::: MATERIAL SUPPLIED

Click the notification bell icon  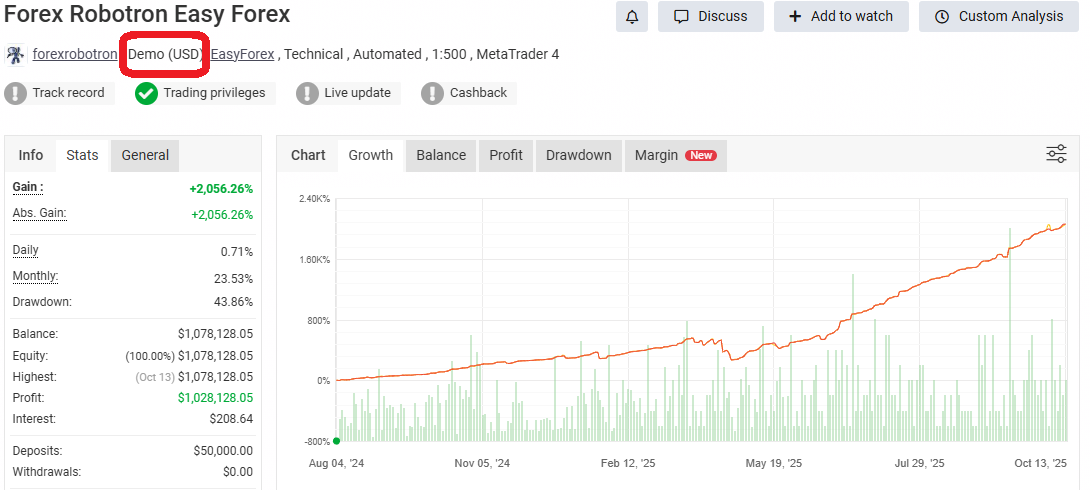(x=631, y=16)
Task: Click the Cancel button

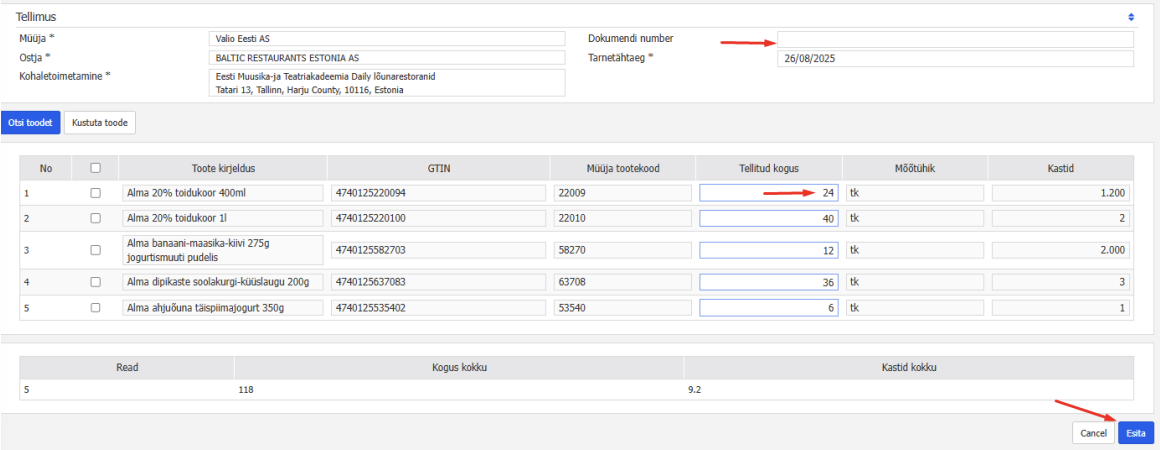Action: (1093, 433)
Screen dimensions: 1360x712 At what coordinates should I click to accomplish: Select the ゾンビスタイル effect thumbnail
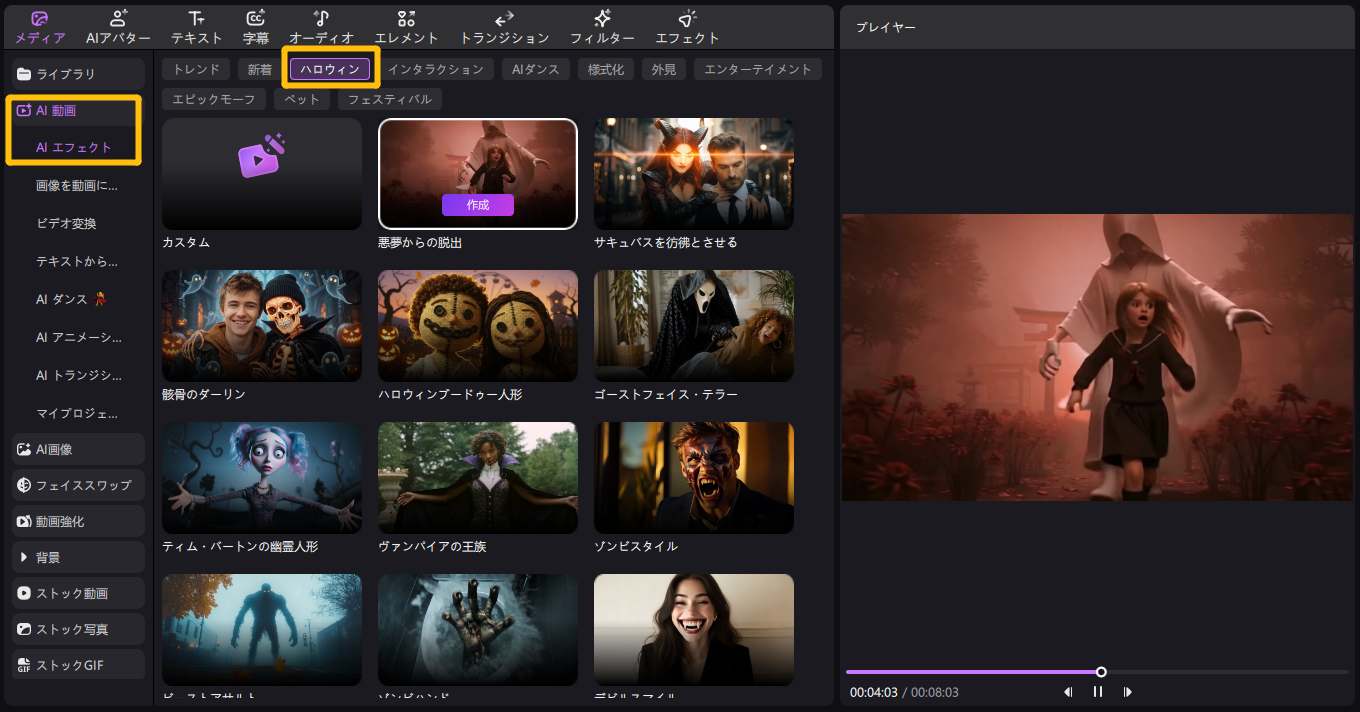click(693, 478)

::::::

WHAT YOU HAVE TO DO: Pictures do not belong in your copy; restate word for word the lines from the one containing "Screen dimensions: 1360x712" through the last line of the records above.

RESPONSE FOR THIS EXERCISE:
Screen dimensions: 1360x712 At what coordinates should I click to accomplish: Select the ゾンビスタイル effect thumbnail
click(693, 478)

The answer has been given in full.